**Your goal**
Copy the stretch of the Easton Sports entry that opens with the words "- Founded: September" and closes with "used Easton sticks.", swapping "sports equipment company" for "sporting goods company".

**Extract to read**
===============

Easton Sports, Inc.
- Industry: Sports equipment
- Predecessor: Curley-Bates Co.
- Founded: September 3, 1985
- Defunct: October 16, 2014
- Fate: Hockey, baseball, and cycling divisions sold off separately
- Headquarters: 7855 Haskell Avenue, Van Nuys, California
- Parent: Jas. D. Easton, Inc. (1985–2006) Easton-Bell Sports Inc. (2006–2014)

= Easton Sports =

American sports equipment company

Easton Sports, Inc. was an American sports equipment company that existed from 1985 to 2014. Easton was formed as a subsidiary of Jas. D. Easton, Inc. (Easton Archery) through the acquisition and renaming of the Curley-Bates Co. The company grew to become a major player in baseball and hockey equipment production. In the early 2000s, around 40 percent of National Hockey League players used Easton sticks.

===============

**Recorded data**
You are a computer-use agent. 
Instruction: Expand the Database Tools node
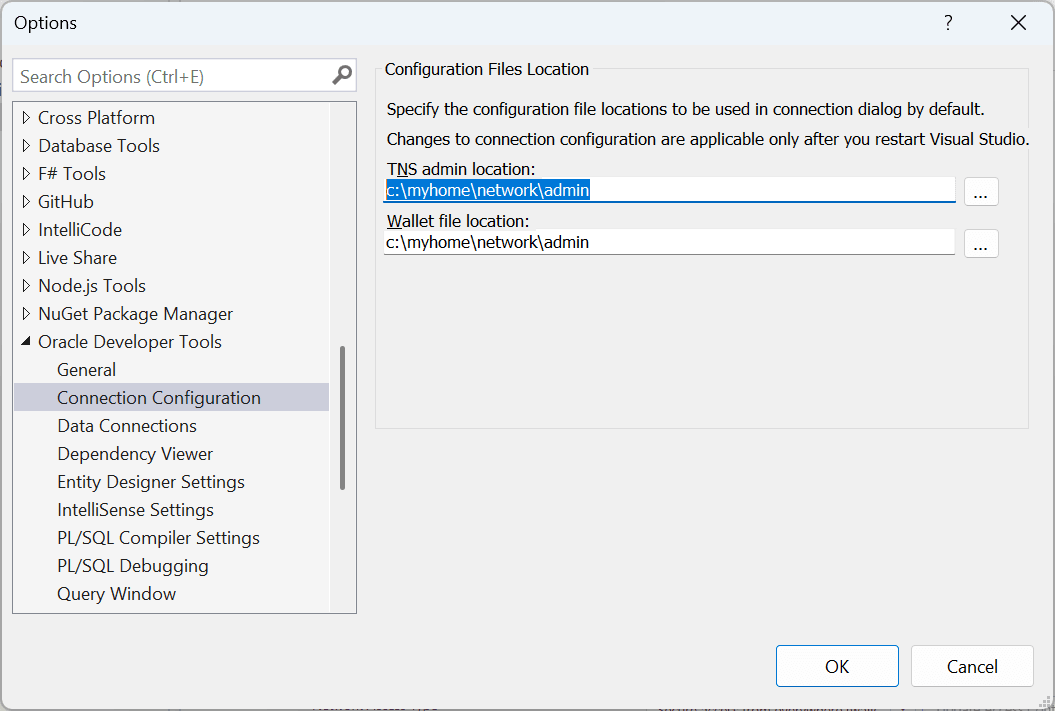point(24,145)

===============

**Answer in full**
- Founded: September 3, 1985
- Defunct: October 16, 2014
- Fate: Hockey, baseball, and cycling divisions sold off separately
- Headquarters: 7855 Haskell Avenue, Van Nuys, California
- Parent: Jas. D. Easton, Inc. (1985–2006) Easton-Bell Sports Inc. (2006–2014)

= Easton Sports =

American sporting goods company

Easton Sports, Inc. was an American sporting goods company that existed from 1985 to 2014. Easton was formed as a subsidiary of Jas. D. Easton, Inc. (Easton Archery) through the acquisition and renaming of the Curley-Bates Co. The company grew to become a major player in baseball and hockey equipment production. In the early 2000s, around 40 percent of National Hockey League players used Easton sticks.